Résistance et mémoire
Le fils du boulanger
A la lecture des «Imprudents», les souvenirs enfouis de la guerre ressurgissent.
Souvent la présentation du livre « Les Imprudents » libère des confidences. Dans les librairies, une femme ou un homme traîne un peu à la fin, attend que l’auteur soit seul, puis s’approche, pour délivrer un secret lié à la guerre. Un jour par exemple dans la Drôme, un très vieux monsieur venait d’acheter le livre et voulait le faire signer, mais c’était un prétexte pour parler.
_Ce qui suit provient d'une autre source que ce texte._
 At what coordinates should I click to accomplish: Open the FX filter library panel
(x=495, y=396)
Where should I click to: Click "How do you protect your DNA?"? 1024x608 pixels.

Une fois que les autres lecteurs se sont éloignés, il a tendu l’ouvrage, et a commencé à parler, d’une voix extrêmement émue, légèrement tremblante.
Son père était boulanger et il cachait deux résistants dans sa boulangerie. Un soir, on vient prévenir en hâte : les Allemands fouillent le quartier à la recherche de maquisards. Le père hésite puis fait entrer les deux hommes dans son four à pain. Ils rampent au fond et il les cache avec des fagots, puis effectivement on frappe à la porte. Il faut ouvrir, des policiers allemands entrent, rassemblent la famille dans la boulangerie, près du four, l’un d’eux les gardent pendant que les autres fouillent toute la maison, puis ils reviennent, interrogent longuement le père de famille. «J’étais à côté de mes parents, disait le vieil homme, et j’étais sûr que l’un des résistants allait éternuer dans le four plein de suie. Je savais qu’ils nous tueraient, ou qu’ils emporteraient mes parents.»
Dans la librairie, le vieil homme a marqué un silence puis il a ajouté : «Après la guerre, nous n’en avons jamais reparlé. C’était complètement enfoui. C’est la première fois que je reparle de cela».